Supplied passage:
I got to visit City Lights when I was at GDC this year. I went with Scott Landsman. Being there was a wonderful experience... the store feels so naturally worn, like an ancient tool, like a river rock. Every book seems like it is exactly where it is supposed to be -- like the store couldn't be any more perfect. I bought The Defense there, which I've been looking for for ages. I have a long standing dream of travelling the country and visiting the best bookstores... I guess I have no reason to wait, though! There is something magic about a good bookstore. I can't wait to go back again!

Why Do Birds Sing?

Oh man. Sometimes I think American Music is my anthem.

The Philosophy of Andy Warhol

This book made a deep impression on me. Somehow, I expected it to be more profound, and instead I got a real sense of what Andy's everyday life is like. It was kind of depressing. He had a lot of the same tendencies I do, that is, towards agoraphobia, leading to a life of hiding from people behind various eccentric masks. Reading this really made me see how broken it is to give into those tendencies, and ever since I read it, I've actively been trying to shed those behaviors.

A big part of his life is all about being cut off from nature -- he seems most comfortable when he is eating packaged food and watching television. I guess this made him a natural for New York City. One thing I really enjoyed: The Andy Warhol New York Diet. Eat in restaurants every day, and only order food you don't like. Toy with it while the others eat. That way you'll eat very little. Take the leftovers in a bag, and give them to a homeless person.

Parts were insightful, and parts were simply dreadful and tedious to read. But that seems to be part of the point, I think.

Items:

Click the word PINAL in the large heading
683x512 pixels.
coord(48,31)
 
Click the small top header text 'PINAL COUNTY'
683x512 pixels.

Objectives:
1. Reproduce the records about clicking the PINAL COUNTY heading text word for word, every line included.
2. Pick up the post on City Lights and the Warhol book where it stops, and keep writing it.

Responses to the exercise:
1.
Click the word PINAL in the large heading
683x512 pixels.
coord(48,31)
 
Click the small top header text 'PINAL COUNTY'
683x512 pixels.

2.
Saturday, May 16, 2009

The Boring Store

This is one of the wonderful shops / tutoring centers created by 826. I stopped by this one when I was in Chicago working on a cool project for the Chicago public library (I'll tell all about that when it is finished). I want to visit all the 826 shops! It was incredibly inspirational -- the people who work there really care, and the shops are so fun! See, the Boring Store is really a shop full of stuff for spies! It has all sorts of cool novelty items, gadgets, and disguises. The money from the store in front helps fund the tutoring center in back.

We have to get an 826 in Pittsburgh! The south side was *made* for it! If only I knew a storefront under a game studio with enough room for... hey!!!

In case you want to read all that text on there, you can see it here.

The Home Invaders

Yes, that Reverend Wildmon. This book, while being one-sided, is very lucid, and it does make some very fair points about how what is considered "acceptable" on television has taken a major slide in the past couple of decades. His attempts to be inflammatory make it a pretty entertaining read.

A Piece of the Action

This movie rocks it HARD. Sidney Poitier and Bill Cosby are two con men who are blackmailed by a retired police officer (James Earl Jones) into tutoring a bunch of ghetto high school kids. It's totally fun. Poitier directed it. I <3 1977!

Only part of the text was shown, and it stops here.